En raison de son activité : nonobstant son immatriculation ou non au RCS (Art L 123-8), une entreprise est commerciale si elle réalise des actes de commerce de manière habituelle et indépendante.

5 – M. Laulanet, directeur du centre de voile, est-il commerçant ?

2 arguments plaident en faveur de la réponse NON à cette question :

L’enseignement (activité « centrale » du centre de voile) est par nature une activité civile (Cf. La jurisprudence).

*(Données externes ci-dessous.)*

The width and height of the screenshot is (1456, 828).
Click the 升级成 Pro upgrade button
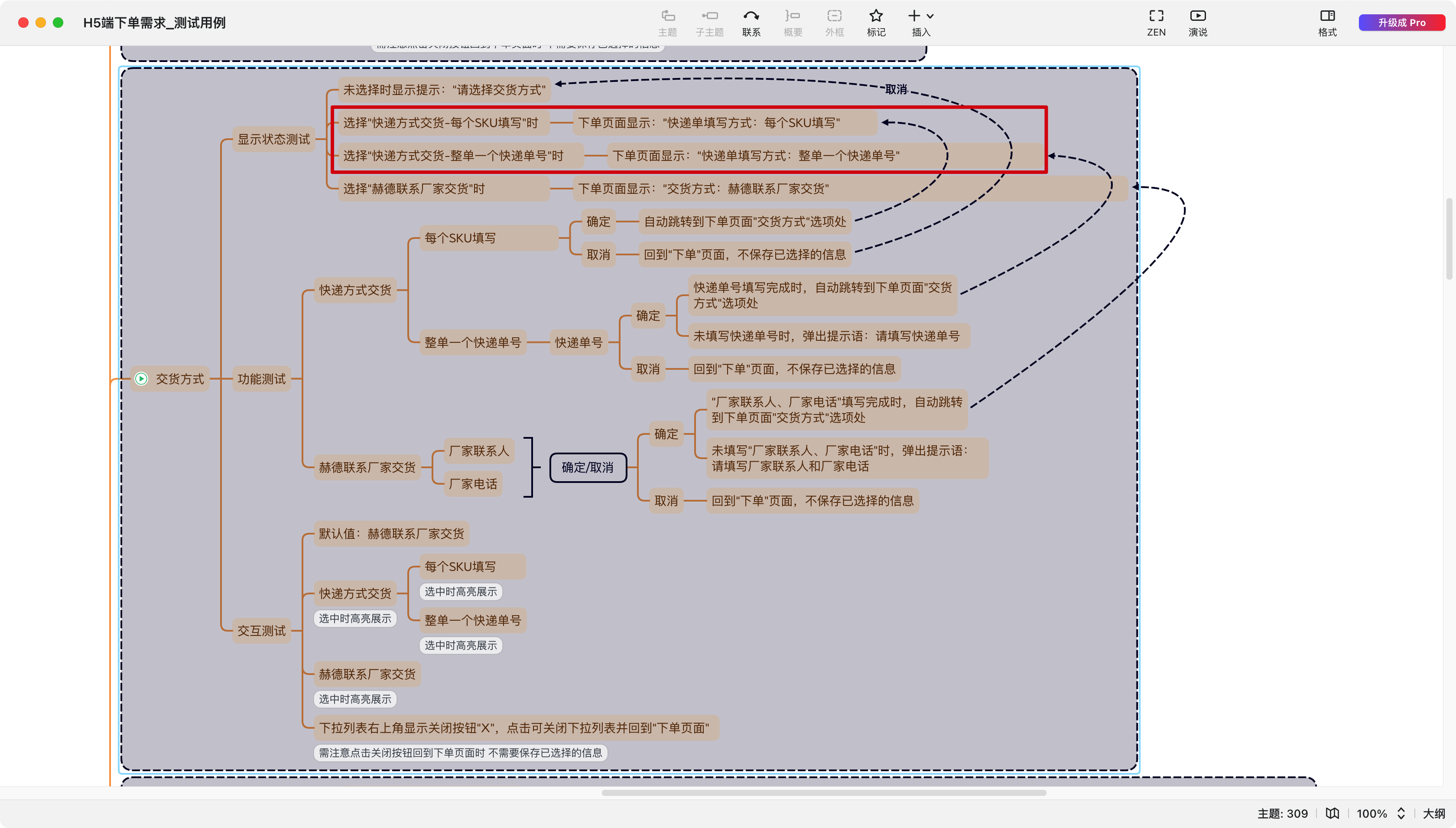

L’acte d’achat sans revente est, par nature, un acte civil, à condition qu’il reste accessoire d’une activité civile.

Mais, deux autres arguments plaident en faveur de la réponse OUI :

Ce centre de voile – donc M. Laulanet - propose également des prestations de nature commerciale : restauration et hébergement et ce, semble-t-il, d’une manière habituelle, voire systématique.

M. Laulanet n’exerce, personnellement, aucune action d’enseignement.

Il peut donc difficilement argumenter en mettant en avant le caractère civil de son activité. La jurisprudence indique alors qu’il réalise des actes de commerce (Cour d’appel de Caen). Ainsi, en l’état actuel des connaissances que nous avons de ce cas, nous pencherons plutôt vers une qualification commerciale des actes réalisés par M. Laulanet.

6 – Les conséquences juridiques

Si l’activité de M. Laulanet est bien commerciale, il ne peut se prévaloir de sa non- immatriculation au RCS pour déqualifier le tribunal de commerce. Celui-ci se déclarera donc compétent. L’avantage pour le fournisseur est l’espoir d’une décision plus rapide (les TC sont moins encombrés que les T.G.I.) et surtout d’obtenir plus facilement une décision très rapide dans le cadre d’une procédure d’urgence (référé) car d’une part la créance n’est pas contestée, et, d’autre part, les juges siégeant au TC, ne sont pas des juges professionnels mais des juges élus parmi leurs pairs, ce qui devrait faciliter la compréhension de cette affaire et en accélérer la solution.

Il existe toutefois un inconvénient grave (pour le créancier) à la qualification de commerçant de M. Laulanet : Il peut, dans ce cas, « déposer son bilan », ce qui a pour effet immédiat de suspendre les poursuites …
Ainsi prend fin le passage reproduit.